|
I think most of the replies, here and on stack exchange, are answering slightly the wrong question. It is fair to ask why the likelihoods are useful if they are so small, and it's not a good answer to talk about how they could be expressed as logs, or even to talk about the properties of continuous distributions. I think the answer is: Yes, individual likelihoods are so small, that yes even a MLE solution is extremely unlikely to be correct. However, the idea is that often a lot of the probability mass - an amount that is not small - will be concentrated around the maximum likelihood estimate, and so that's why it makes a good estimate, and worth using. Much like how the average is unlikely to be the exact value of a new sample from the distribution, but it's a good way of describing what to expect. (And gets better if you augment it with some measure of dispersion, and so on). (If the distribution is very dispersed, then while the average is less useful as an idea of what to expect, it still minimises prediction error in some loss; but that's a different thing and I think less relevant here). |
The way the question demonstrates "smallness" is wrong, however.
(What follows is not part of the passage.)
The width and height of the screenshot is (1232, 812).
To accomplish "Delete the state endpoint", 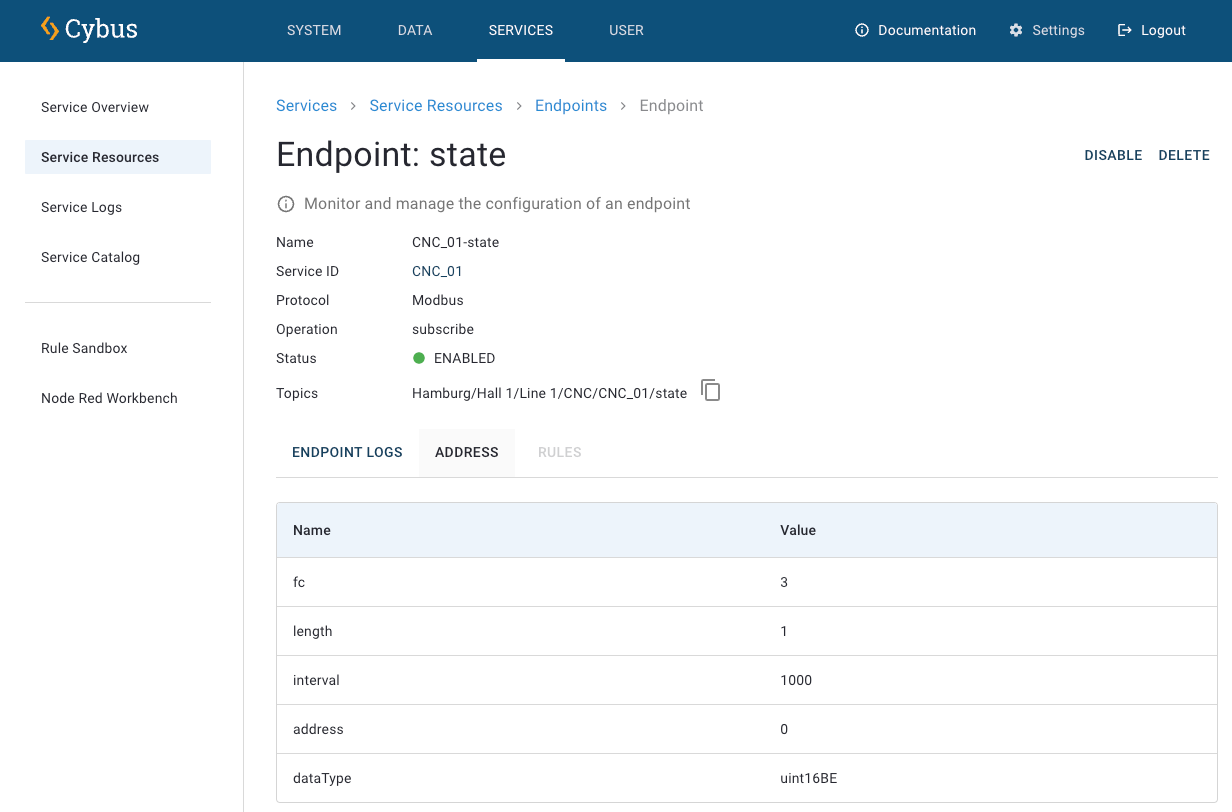I will coord(1184,155).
They quote the product of the likelihoods of 50 randomly sampled values - 9.183016e-65 - as if the smallness of this value is significant or meant anything at all. Forget the issue of continuous sampling from a normal distribution, and just consider the simple discrete case of flipping a coin. The combined probability of any permutation of 50 flips is 0.5 ^ 50, a really small number. That's because the probability is, in fact, really small!